The Feast of Tabernacles celebrated the 40 years of wandering in the wilderness. Each night during the festival the Jews would light huge candelabras in the Temple courtyard. The candelabras gave out so much light it was said they lighted all the streets of Jerusalem. The men would then dance throughout the night in joyous celebration of God's provision during the wilderness wanderings. Many think that it is at this point during the festival that Jesus claims that He is the light of the world, that as that pillar of fire/cloud led God's people through the wilderness, so He will lead His people through the wilderness to the Promised Land. All we have to do is follow Him.

Finally, note that at some point in your life you are going to come to your own Kadesh Barnea. God is going to put you in a situation in which you are either going to put up or shut up. It doesn't come when you are in your 20's or even 30's.

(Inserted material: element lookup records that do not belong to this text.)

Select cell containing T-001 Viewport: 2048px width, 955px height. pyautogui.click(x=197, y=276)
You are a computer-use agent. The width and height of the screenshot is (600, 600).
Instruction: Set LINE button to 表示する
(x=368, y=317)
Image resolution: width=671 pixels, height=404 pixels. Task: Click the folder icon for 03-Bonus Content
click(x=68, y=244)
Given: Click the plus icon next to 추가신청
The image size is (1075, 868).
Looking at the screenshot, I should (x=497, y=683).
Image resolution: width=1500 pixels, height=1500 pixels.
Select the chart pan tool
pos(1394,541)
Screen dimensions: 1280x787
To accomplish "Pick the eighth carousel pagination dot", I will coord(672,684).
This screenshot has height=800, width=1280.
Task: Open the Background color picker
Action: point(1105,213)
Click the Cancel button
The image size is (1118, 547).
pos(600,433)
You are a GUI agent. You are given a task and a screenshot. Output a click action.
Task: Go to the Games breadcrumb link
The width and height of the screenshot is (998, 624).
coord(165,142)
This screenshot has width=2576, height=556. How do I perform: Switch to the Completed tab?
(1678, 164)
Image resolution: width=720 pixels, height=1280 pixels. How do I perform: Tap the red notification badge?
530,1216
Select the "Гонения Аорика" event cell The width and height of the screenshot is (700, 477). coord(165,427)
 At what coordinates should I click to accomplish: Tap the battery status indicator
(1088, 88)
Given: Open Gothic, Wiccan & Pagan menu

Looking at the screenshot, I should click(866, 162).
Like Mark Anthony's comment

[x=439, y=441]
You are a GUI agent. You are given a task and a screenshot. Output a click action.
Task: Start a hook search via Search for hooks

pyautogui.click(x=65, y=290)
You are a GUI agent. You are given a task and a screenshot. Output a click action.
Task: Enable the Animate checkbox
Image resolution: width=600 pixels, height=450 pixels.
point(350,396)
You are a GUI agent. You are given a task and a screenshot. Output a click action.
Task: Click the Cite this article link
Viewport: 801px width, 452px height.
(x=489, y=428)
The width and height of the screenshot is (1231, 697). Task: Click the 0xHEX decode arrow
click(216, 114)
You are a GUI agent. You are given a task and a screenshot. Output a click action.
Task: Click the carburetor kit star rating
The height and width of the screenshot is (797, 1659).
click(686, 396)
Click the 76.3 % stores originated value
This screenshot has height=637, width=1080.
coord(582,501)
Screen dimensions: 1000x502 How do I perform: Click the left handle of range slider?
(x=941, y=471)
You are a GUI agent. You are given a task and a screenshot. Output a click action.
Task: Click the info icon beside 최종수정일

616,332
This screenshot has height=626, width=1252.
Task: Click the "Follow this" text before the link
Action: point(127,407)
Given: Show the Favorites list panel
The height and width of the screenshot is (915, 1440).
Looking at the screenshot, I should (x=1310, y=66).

It won't come right after you've become a Christian; however, there comes a point in your walk with the Lord in which the Lord will see if you are ever going to go forward or if you are going to persist in unbelief. The best way to prepare for that moment now is to respond positively to the Lord RIGHT NOW in whatever He is wanting you to do. The key is a positive response right now, not waiting for that moment to respond positively to Him.